A couple years ago, agencies, consultants and analysts everywhere were prepping clients for the upcoming day when mobile usage became a significant element in web usability and search. Not only is that day here, but for some websites it arrived long ago. In fact, recent reports have stated that mobile internet usage is poised to overtake desktop as early as 2014.
With the surge of mobile internet usage over the past few years has naturally come exponential growth in mobile search. It’s certainly no surprise that mobile users typically search differently than desktop, but valuable data is surfacing that may leave many unprepared companies struggling to get found and keep users from bouncing off their unoptimized sites.
The latest data comes directly from Google, with their Mobile Search Moments: Understanding How Mobile Drives Conversions data released as part of an infographic last week.

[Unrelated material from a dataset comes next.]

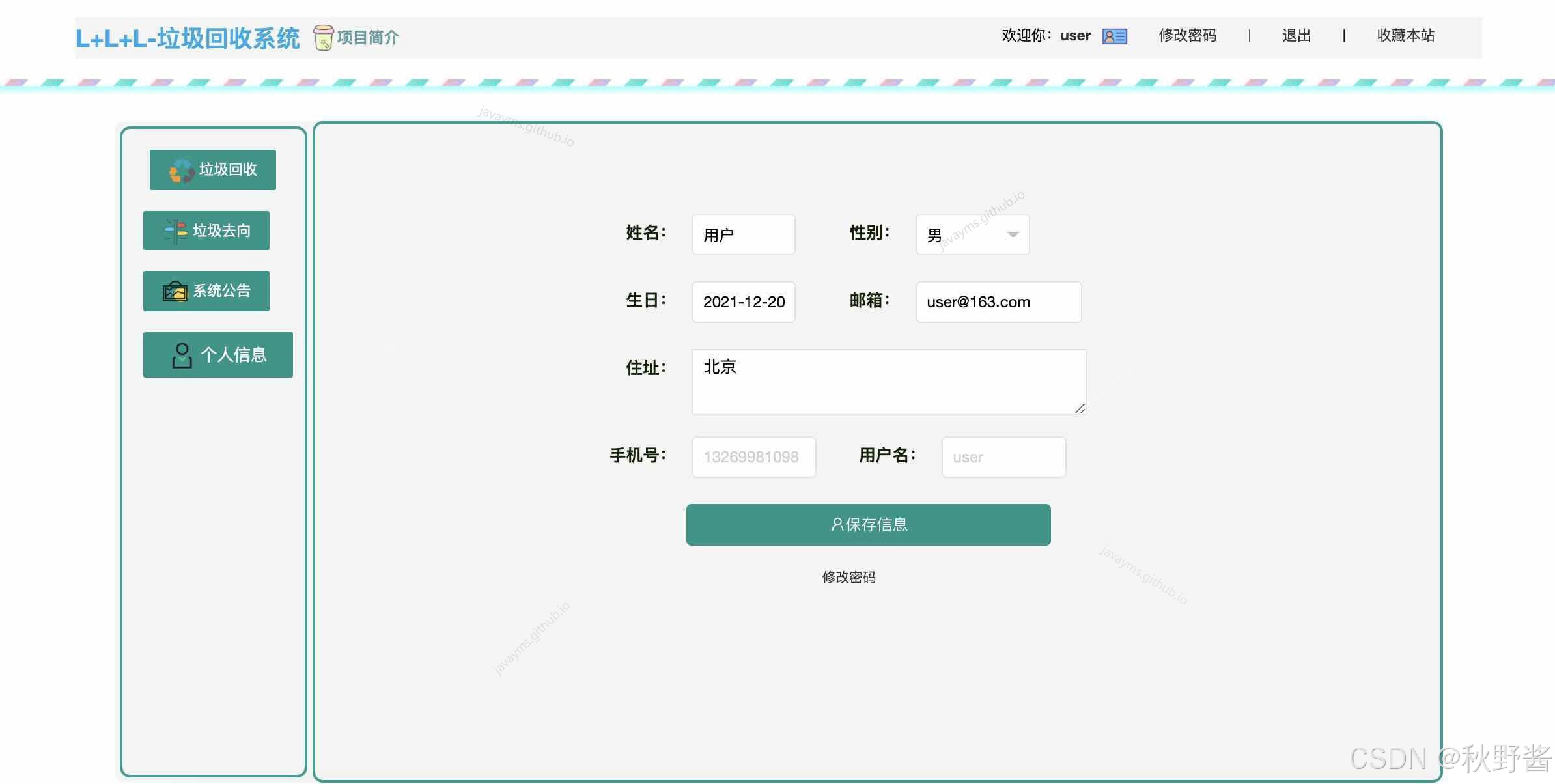Open the 生日 date field picker
The width and height of the screenshot is (1555, 784).
pyautogui.click(x=743, y=302)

One of the biggest takeaways from these statistics is that mobile searchers, in addition to being on-the-go, are ready to act, with 3 out of 4 mobile searches triggering some sort of follow-up action.
This transition to mobile has made the need for mobile optimized sites more important than ever before. Rather than the typical separate site, subdomain approach, the best approach is responsive design. For those that are unfamiliar with responsive design, it basically means that the elements on your page shift and adjust to your screen size. At a certain screen size, your navigation menu will completely change into a mobile-friendly drop-down menu.
If you’re curious to see a responsive design site in action, head over to Smashing Magazine’s site on your desktop browser. Now, play with the size of your browser window and notice the different layouts at desktop size, tablet size and smartphone size.
So, other than making your site look good on mobile devices, what does responsive design have to do with mobile search? Well, the other benefit of responsive design is that you maintain a single site. When you change the content on a page, it changes the content on the desktop, tablet and smartphone version of the page because they are one in the same.
This means that all of the on-page relevance and links you build to a single page now benefit you in mobile search as well, instead of trying to build links to get your mobile site to rank.
Lastly, mobile-friendly sites are what searches have come to expect. Study your analytics. What percentage of your visitors are from mobile devices? How does that compare to last year? What is the engagement (bounce rate, average time on site, pages per visit, etc.) of your mobile visitors vs. desktop users?
These trends are almost guaranteed to continue. Smartphones are getting more advanced, more people are getting them, and people are essentially carrying your website in their pockets. The question is: when they search for you, are you ready to be found?